Using his family’s Kodak Brownie Hawkeye camera, James Friedman took his first photograph as a five-year-old – commencing an immediate and lifelong passion for photography as a means of expression and a way of both seeing and interacting with the world. Of his initial attempts at photography, he has said, “When I looked through the camera’s viewfinder as a child, a world that could be confusing and sometimes fearsome seemed harmonious and balanced.”
Friedman is grateful to have had as mentors two luminaries of 20th-century photography, Minor White and Imogen Cunningham, who taught him not only technique and vision but also how to devote his life to the medium.
He is the recipient of the Aaron Siskind Foundation Individual Photographer’s Fellowship, the Governor’s Award for the Arts in Ohio and eight photographer’s grants and fellowships from the Ohio Arts Council.
Friedman lives in Columbus, Ohio where he is a prolific and award-winning photographer and teacher, offering workshops, mentoring, private instruction and portfolio reviews worldwide. He welcomes commissioned projects or other initiatives that may include photography, book projects, curatorial work and picture editing.
1,029,398 Cigarettes
My mother began smoking when she was eleven years old, and by the end of her life she had smoked by my calculation 1,029,398 cigarettes. 1,029,398 Cigarettes shows my mother’s life and death through photographs I made starting when I was nine years old and continuing for three decades until the day she died. The project reveals the transformation of a colorful, charismatic woman to one suffering the physical ravages of emphysema caused by 47 years of smoking.
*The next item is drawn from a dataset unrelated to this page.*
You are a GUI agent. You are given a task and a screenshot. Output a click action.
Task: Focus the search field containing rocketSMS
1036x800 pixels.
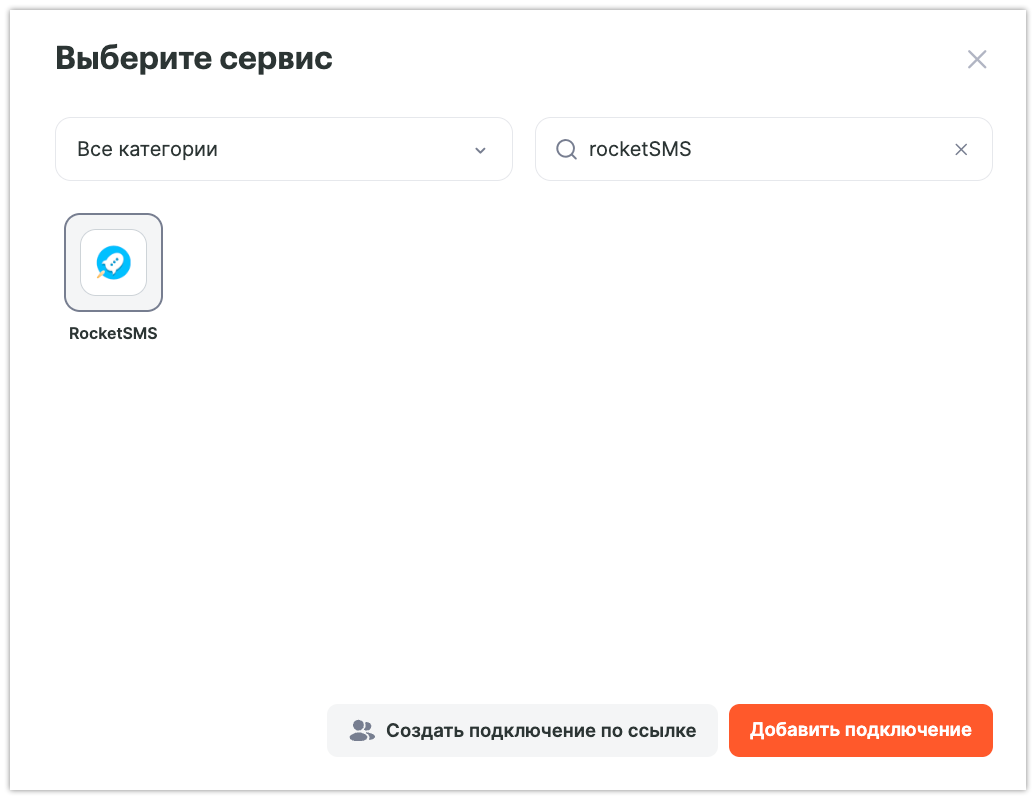click(x=760, y=149)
Contrary to her camera-shy nature, my mother encouraged me to photograph her during the last eight months of her life, all spent either in a hospital or a nursing home. The initial objective of 1,029,398 Cigarettes was to make pictures that would move smokers to seek help for their addiction. But our project became, unpredictably, a way for us to connect on an emotional level that had previously been impossible.
The most significant benefit of our photographic collaboration was discovering ways to express affection toward one another. I don’t remember any kissing or any other, even minimal displays of affection between members of my family as I was growing up. But, after visiting my mother in the hospital on a daily basis for eight months and photographing frequently, we began – for the first time in our lives – to kiss goodbye when I departed for the day. Our newly discovered demonstrations of affection were poignant and bittersweet, as we knew she had only a short time to live.